Protect your meditation time by silencing notifications and alerts on your devices.

 

04: Protect Your Time

Now that you’ve found your cue to meditate (whether that’s a specific time of day or a specific activity) put it on your calendar to guard that time for your self-care.

Let your work team know that you’ll be unavailable for those 10-15 minutes each day and that you’ll also block time to respond to urgent messages soon after you return.

When the time comes, go into “do not disturb” mode and silence notifications, vibrations, visuals, etc.

If you’re working from home, be sure to also notify your “coworkers” (like roommates, kids, or your partner) that you’ll be unavailable during your meditation time.
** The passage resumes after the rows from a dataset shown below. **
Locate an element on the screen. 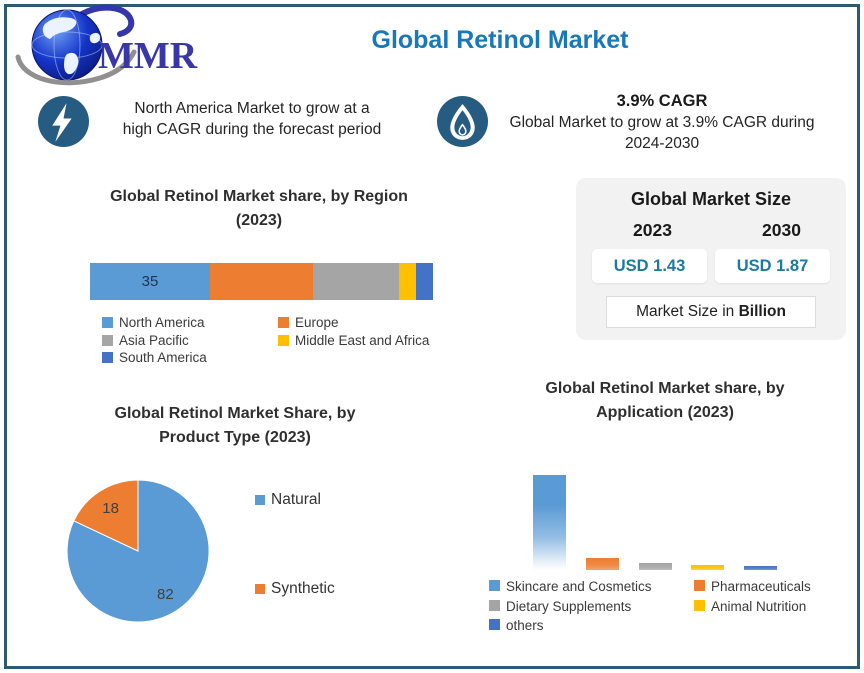  application-title-line1: Global Retinol Market share, by is located at coordinates (665, 388).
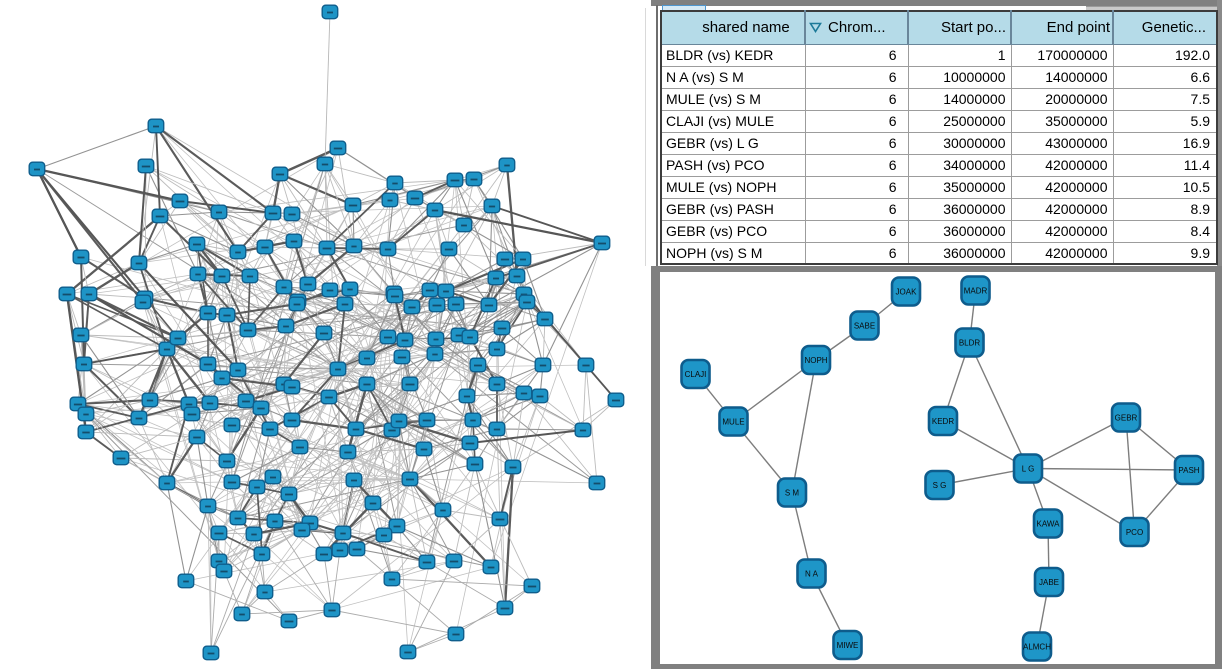  I want to click on svg-text: SABE, so click(864, 326).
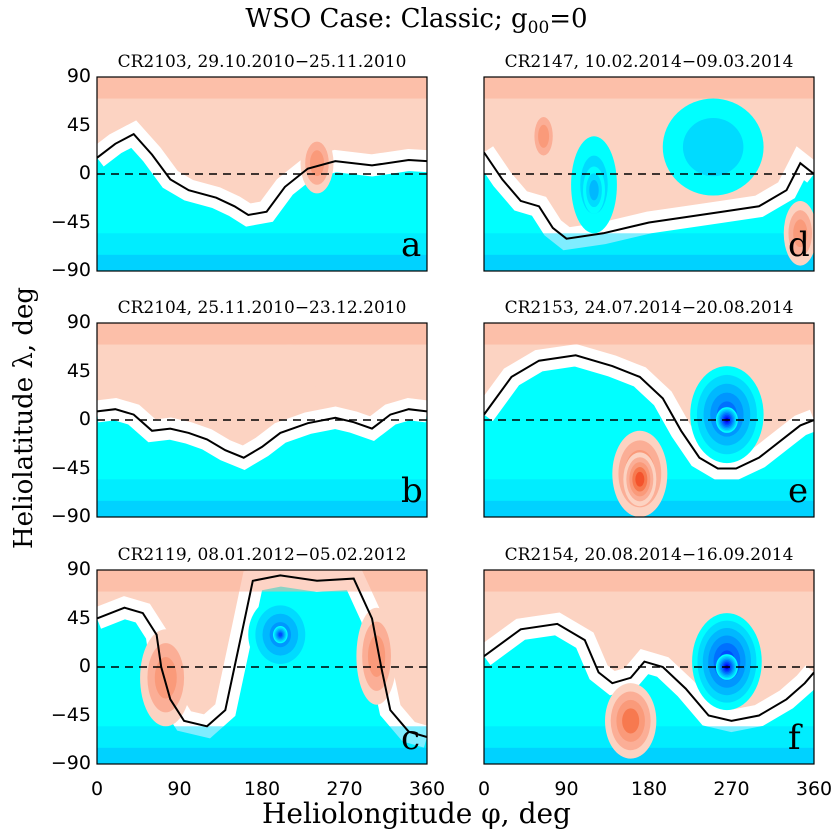  What do you see at coordinates (794, 738) in the screenshot?
I see `panel-letter-f: f` at bounding box center [794, 738].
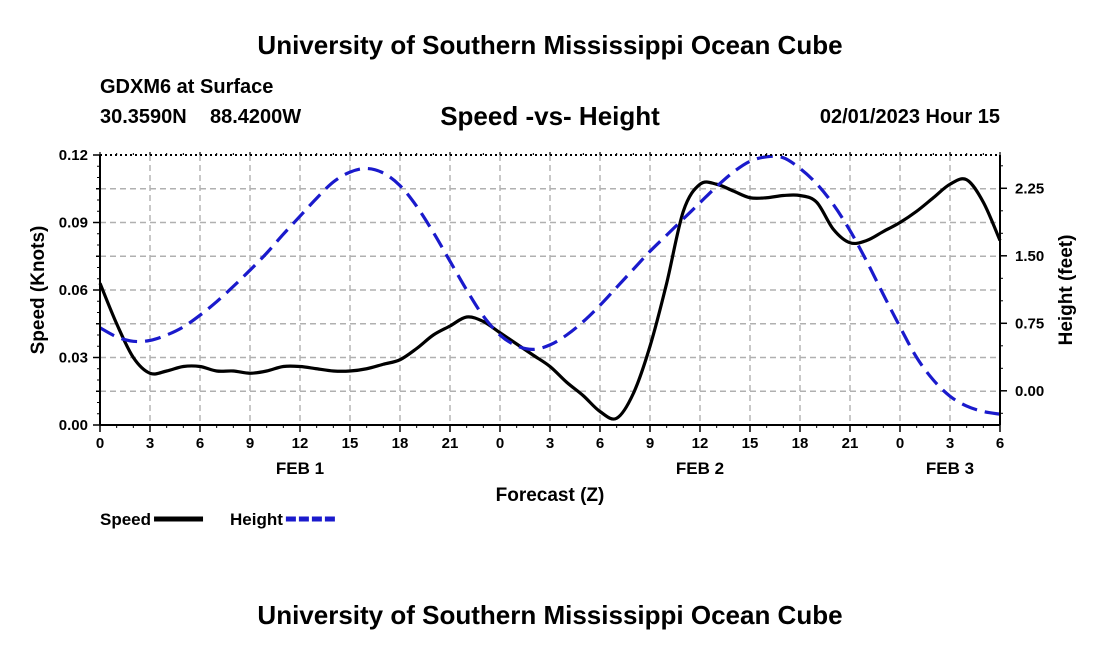 The width and height of the screenshot is (1100, 650). What do you see at coordinates (300, 468) in the screenshot?
I see `date-label: FEB 1` at bounding box center [300, 468].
Maybe that just means putting a “do not disturb” hanger on the doorknob or, if you’re not able to close a door, maybe some noise cancelling headphones could help you focus while also letting your coworkers know you’re unavailable.

 

Walking meditation is the perfect practice for fidgety bodies.

 

05: Feeling fidgety? Consider Walking Meditation.
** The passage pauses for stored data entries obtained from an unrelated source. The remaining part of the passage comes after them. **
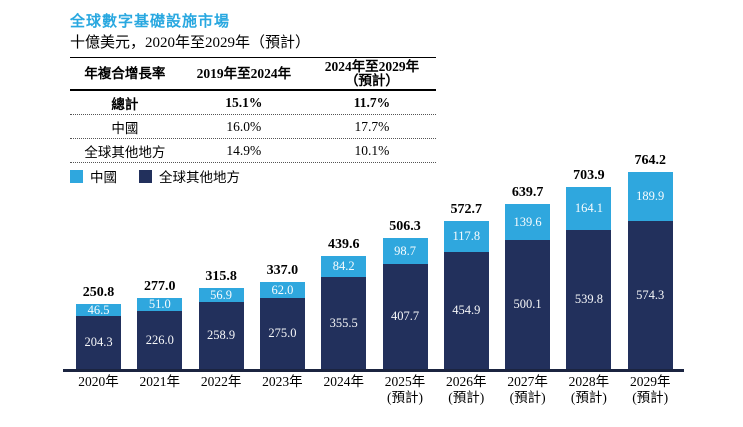 This screenshot has width=743, height=427. What do you see at coordinates (244, 73) in the screenshot?
I see `header-period1: 2019年至2024年` at bounding box center [244, 73].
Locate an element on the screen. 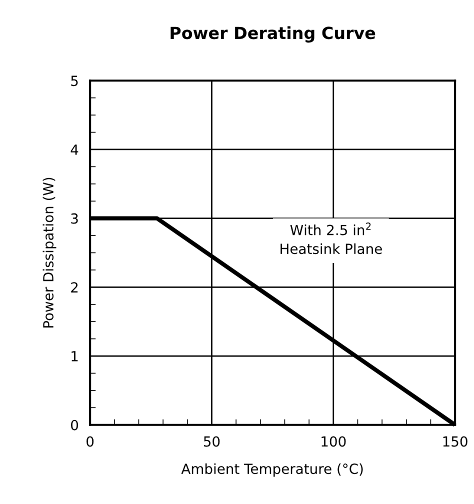 The image size is (474, 504). y-tick-label: 4 is located at coordinates (74, 150).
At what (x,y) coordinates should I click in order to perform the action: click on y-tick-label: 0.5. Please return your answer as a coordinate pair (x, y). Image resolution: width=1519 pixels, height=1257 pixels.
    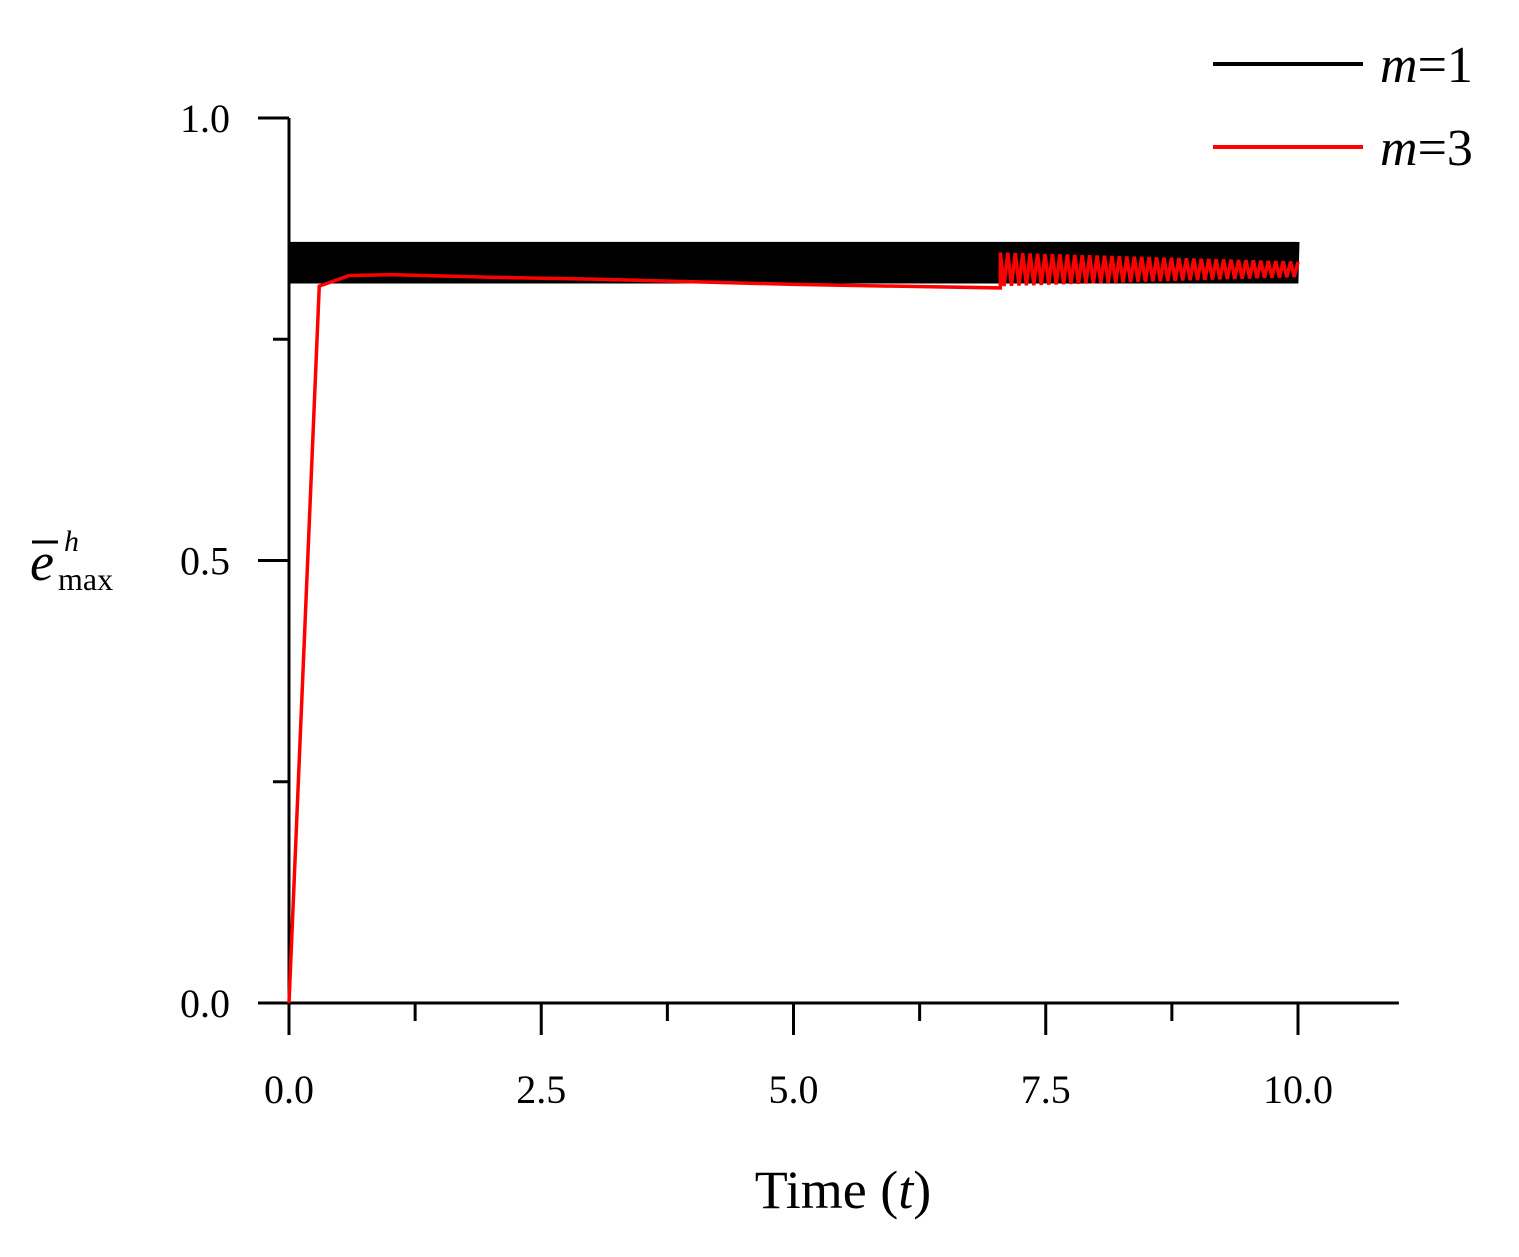
    Looking at the image, I should click on (205, 562).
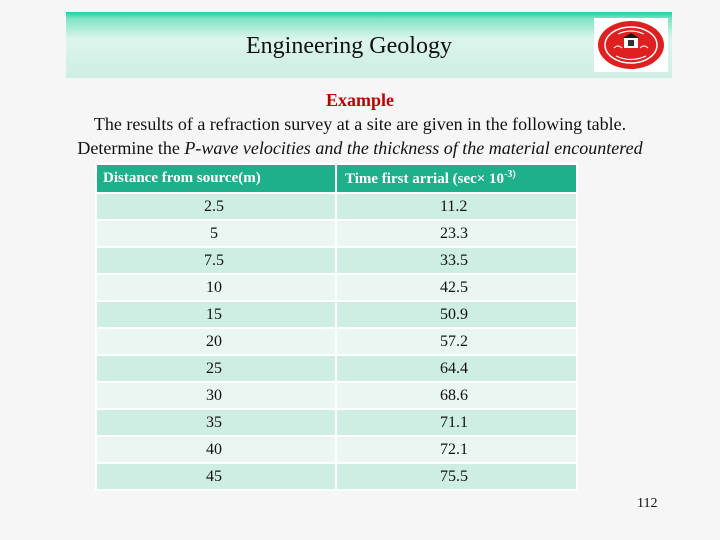 The image size is (720, 540). What do you see at coordinates (456, 342) in the screenshot?
I see `time-cell: 57.2` at bounding box center [456, 342].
If you’re spending most of your day sitting at a desk, sitting more for meditation may not feel all that appealing—especially if you’re a fidgeter.

So although sitting cross-legged on a cushion is the first image that comes to mind when most people think about meditation, I often recommend that my desk jockey clients consider walking meditation.

Getting outside in natural light with fresh air provides a myriad of benefits (like boosting your mood and creating opportunities to rest your eyes with distance looking). The added dose of walking will get your blood pumping and may also increase your productivity when you return to work.

If walking meditation sounds like something you’d like to try, first decide in advance where you’ll be walking.

Can you just head out the door and safely walk around your block or neighborhood? If you live on a busy street with no sidewalks, could you instead walk around your yard or head to a nearby park? As a last resort, you could simply walk around your house—but make sure you’ve cleared a path so your walking meditation doesn’t become an obstacle course!

If you’ll be walking outside, set your gear—whether that’s your shoes, coat, or umbrella—within sight. Every time you look at it, you’ll be reminded that you’re going to take such good care of yourself by meditating and, when the time comes, it will be easy to gear up and go.

Even though your meditation time won’t be sedentary, you should still protect your time by silencing notifications and going into “do not disturb” mode.

I usually head out for a walking meditation session with earbuds in to signal to my neighbors that I’m not available for a stop and chat (even though I’m not listening to anything). It’s okay to be antisocial sometimes!

 
 

While a dedicated meditation space isn’t necessary, it can certainly make your meditation practice feel more luxurious.

 

06: For the Sitters: Set the Scene

If you’re opting for seated meditation, take time to set up a cozy space for your practice.

Decide what you’ll sit on—maybe a different chair than your work one or even a comfortable floor cushion.

Consider adding a candle, flowers, or a beautiful piece of art. You could also diffuse your favorite soothing essential oil if you want to get really lux.

Set the scene so that meditation feels like a treat instead of a chore.

 

A labyrinth can be a peaceful and meaningful location for your walking meditation.

 

07: Just do It

By now you’ve gotten really clear about your intention for wanting to meditate. You’ve scheduled time just for meditation and you’ve covered all your bases by notifying those around you that you’ll be unavailable for a bit. Furthermore, you’ve made a plan—you know when, where, and how you’re going to meditate. So when the time comes, get up and just do it!

Try not to get discouraged if your mind wanders the whole time or if you have trouble switching out of work mode—these things take time.

Just the fact that you blocked time out of your schedule for the sole purpose of taking care of yourself can be an important first step.

Be kind to yourself and take it one day at a time.